Launched in memory of formerly incarcerated AIDS activist, John Horace Bell, the “Making Abolition” archive is a collaborative project to grow the Florida State University Libraries’ rare books collections at the intersections of freedom, confinement, and abolition. We are focusing on zines, posters, art books, campaign materials, workbooks, and other media produced by BIPOC women, queer people, transgender people, and gender nonconforming people in prison. This archive will guide a series of political education workshops with FSU students and the broader Tallahassee community for reflecting together on what abolitionists actually do and imagining new horizons of struggle here in North Florida. Our first donation was a collection of zines and toolkits from Mariame Kaba.

a wall is just a wall

My ongoing collaborative research with the communities building abolitionist futures in real time buttresses the work of the making abolition archive. “A Wall Is Just A Wall” is a study of religious practice, forced migration, and social transformation, which moves with Chicago’s Rev. Doris Green throughout her more than three decades of work to hold together the relationships that mass incarceration would sever. Against academic portraits that rehearse the quotidian terror that our nation’s ballooning prison empire has wrought, this project asks: Why has mass criminalization not been able to destroy the communities it has been wielded against? Rev. Green’s spiritual labor to organize multigenerational Black liberation study groups with the incarcerated and their loved ones provides a migratory map of community connection, meticulously and deliberately stitched against the violence around them. Assembling these stories into a monograph and multimodal archive is work I undertake for scholars, students, and activists alike.
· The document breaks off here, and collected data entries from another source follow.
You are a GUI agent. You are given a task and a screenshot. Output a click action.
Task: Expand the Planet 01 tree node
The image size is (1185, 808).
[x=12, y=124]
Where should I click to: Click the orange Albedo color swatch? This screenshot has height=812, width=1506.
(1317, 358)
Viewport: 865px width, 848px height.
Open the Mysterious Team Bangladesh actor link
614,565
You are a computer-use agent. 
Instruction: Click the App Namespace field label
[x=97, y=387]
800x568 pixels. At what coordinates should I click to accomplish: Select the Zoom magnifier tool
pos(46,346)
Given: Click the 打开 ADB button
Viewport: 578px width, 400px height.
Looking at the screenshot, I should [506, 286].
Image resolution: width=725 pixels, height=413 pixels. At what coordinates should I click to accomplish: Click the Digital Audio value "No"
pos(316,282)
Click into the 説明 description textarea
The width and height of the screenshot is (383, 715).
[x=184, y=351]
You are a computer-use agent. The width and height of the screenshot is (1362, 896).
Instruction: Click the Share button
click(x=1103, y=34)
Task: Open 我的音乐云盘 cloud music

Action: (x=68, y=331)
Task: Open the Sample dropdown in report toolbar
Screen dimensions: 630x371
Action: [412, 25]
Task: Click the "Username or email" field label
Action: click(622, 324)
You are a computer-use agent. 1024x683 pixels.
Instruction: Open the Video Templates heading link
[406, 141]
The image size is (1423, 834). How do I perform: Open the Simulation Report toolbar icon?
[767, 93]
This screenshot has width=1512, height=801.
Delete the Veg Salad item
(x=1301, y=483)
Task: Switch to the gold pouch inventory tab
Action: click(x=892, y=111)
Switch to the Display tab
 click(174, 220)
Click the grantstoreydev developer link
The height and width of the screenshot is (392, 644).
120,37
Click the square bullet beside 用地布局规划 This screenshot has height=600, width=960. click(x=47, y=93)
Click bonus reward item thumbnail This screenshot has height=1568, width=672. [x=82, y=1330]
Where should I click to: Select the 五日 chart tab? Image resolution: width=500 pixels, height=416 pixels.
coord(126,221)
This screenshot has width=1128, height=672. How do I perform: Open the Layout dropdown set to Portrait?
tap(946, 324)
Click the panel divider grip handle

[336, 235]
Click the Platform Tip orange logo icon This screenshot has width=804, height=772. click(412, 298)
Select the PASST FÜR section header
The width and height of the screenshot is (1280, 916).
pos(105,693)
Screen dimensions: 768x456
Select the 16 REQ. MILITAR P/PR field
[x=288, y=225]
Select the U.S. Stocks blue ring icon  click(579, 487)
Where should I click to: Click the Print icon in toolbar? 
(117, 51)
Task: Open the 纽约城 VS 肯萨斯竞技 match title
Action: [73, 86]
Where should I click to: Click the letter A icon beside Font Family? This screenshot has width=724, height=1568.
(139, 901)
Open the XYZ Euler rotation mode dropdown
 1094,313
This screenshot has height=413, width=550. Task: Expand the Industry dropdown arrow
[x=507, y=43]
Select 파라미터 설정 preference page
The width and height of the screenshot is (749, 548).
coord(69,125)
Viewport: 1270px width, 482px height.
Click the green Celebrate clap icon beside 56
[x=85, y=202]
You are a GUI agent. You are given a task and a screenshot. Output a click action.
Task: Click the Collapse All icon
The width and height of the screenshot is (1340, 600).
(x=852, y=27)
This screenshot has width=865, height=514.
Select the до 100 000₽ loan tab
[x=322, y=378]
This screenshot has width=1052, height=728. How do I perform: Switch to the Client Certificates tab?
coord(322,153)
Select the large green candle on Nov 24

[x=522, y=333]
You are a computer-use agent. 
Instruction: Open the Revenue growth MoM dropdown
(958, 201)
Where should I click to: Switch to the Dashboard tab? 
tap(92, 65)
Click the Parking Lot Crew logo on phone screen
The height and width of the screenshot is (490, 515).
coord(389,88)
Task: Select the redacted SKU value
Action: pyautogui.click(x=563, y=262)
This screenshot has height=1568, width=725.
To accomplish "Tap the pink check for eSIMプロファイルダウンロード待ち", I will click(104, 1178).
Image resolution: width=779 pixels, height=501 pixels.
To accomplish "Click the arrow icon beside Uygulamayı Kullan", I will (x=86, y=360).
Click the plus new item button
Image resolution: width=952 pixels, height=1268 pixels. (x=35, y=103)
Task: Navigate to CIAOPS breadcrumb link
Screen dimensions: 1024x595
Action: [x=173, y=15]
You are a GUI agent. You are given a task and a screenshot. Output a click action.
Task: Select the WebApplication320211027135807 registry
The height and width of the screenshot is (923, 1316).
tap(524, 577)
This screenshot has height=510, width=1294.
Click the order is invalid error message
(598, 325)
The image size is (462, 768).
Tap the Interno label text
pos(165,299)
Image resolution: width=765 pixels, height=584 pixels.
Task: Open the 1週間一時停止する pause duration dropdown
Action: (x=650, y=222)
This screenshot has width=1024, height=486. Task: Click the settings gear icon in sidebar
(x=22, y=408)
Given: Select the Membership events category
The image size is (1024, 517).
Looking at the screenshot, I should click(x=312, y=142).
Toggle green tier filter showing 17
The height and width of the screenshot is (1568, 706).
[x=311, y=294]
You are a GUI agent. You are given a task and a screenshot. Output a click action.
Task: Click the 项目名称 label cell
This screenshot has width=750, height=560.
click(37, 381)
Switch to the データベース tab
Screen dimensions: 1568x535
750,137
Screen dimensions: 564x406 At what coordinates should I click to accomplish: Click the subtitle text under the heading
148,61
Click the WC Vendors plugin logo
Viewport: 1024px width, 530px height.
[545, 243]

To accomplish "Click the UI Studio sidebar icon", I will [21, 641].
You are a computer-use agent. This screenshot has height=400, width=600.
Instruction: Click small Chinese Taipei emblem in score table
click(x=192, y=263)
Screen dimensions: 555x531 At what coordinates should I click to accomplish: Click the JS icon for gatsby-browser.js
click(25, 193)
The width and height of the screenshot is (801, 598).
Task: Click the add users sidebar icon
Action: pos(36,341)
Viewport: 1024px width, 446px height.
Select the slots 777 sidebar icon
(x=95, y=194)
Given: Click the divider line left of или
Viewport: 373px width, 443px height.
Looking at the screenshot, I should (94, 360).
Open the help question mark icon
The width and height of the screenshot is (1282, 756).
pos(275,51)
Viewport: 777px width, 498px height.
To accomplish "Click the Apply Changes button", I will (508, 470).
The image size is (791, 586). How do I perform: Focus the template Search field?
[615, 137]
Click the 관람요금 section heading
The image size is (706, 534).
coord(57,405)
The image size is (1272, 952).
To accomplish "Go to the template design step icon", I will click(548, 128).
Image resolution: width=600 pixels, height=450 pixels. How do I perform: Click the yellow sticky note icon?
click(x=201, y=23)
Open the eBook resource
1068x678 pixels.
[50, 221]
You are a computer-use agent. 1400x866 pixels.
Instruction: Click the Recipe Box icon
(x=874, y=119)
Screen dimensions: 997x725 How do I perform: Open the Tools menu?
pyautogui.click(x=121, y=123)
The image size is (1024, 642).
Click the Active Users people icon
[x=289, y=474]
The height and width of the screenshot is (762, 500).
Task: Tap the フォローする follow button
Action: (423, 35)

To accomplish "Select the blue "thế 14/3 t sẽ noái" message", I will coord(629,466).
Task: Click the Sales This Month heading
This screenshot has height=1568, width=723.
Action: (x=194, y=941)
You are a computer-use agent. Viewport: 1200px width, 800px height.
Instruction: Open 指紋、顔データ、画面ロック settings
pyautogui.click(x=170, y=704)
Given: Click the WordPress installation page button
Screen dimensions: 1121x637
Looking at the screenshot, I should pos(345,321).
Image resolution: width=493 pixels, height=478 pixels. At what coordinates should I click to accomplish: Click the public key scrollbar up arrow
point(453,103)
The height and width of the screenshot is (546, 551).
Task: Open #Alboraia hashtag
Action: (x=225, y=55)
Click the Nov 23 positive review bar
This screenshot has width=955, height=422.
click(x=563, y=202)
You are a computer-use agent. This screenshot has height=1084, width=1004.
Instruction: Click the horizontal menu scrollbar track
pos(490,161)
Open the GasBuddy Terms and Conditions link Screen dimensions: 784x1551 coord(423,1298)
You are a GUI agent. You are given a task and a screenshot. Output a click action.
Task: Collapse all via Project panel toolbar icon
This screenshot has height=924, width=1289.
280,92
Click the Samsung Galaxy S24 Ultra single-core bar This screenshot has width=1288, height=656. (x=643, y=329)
Portions of this research have been published in a CrossCurrents special issue on “Religion, Political Democracy, and the Specters of Race” (2019), edited by James Logan.

refusing to vanish

This project explores gender, faith, and justice in a time of AIDS through the witnesses of two HIV-positive Muslim women: Faghmeda Miller from Cape Town, South Africa and Waheedah Shabazz-El from Philadelphia, USA. Both women were diagnosed at dire moments in the AIDS epidemics in their countries, and both have gone on to transform their personal struggles for treatment, care, and support into public lives of meaning for thousands. As such, Waheedah’s and Faghmeda’s lives and work not only shed light on the complexities of resistance in the midst of extremis; their stories also illuminate the complex interplay between HIV vulnerability and forced removal, between Muslim women’s leadership and traditional religious authority, between public figures and private selves.

A preview, “Refusing to Vanish: Muslim Women’s AIDS Activism,” was published by The Revealer for World AIDS Day 2017. Foundational research for this monograph was included in Islam and AIDS: Beyond Scorn, Pity and Justice (Oneworld Press, 2009).

past projects

the war on drugs is a war on relationships

This project examined the community-level systemic dislocation caused by mass incarceration, its historic and contemporary intersections with the domestic AIDS epidemic, and the citizen movements to address these twin epidemics. As a grounded ethnography of borders, vulnerability and social death, this research took a community of HIV-positive formerly imprisoned activists in Philadelphia as its guides, moving with them as they worked to repair the tenuous threads of communities neighborhood by neighborhood. Its interdisciplinary conclusions engaged and spoke back to the fields of public health, critical prison studies, and gender studies.

A peer-reviewed article-length piece was published as part of Beyond Walls and Cages: Prisons, Borders, and Global Cages (University of Georgia Press, 2012).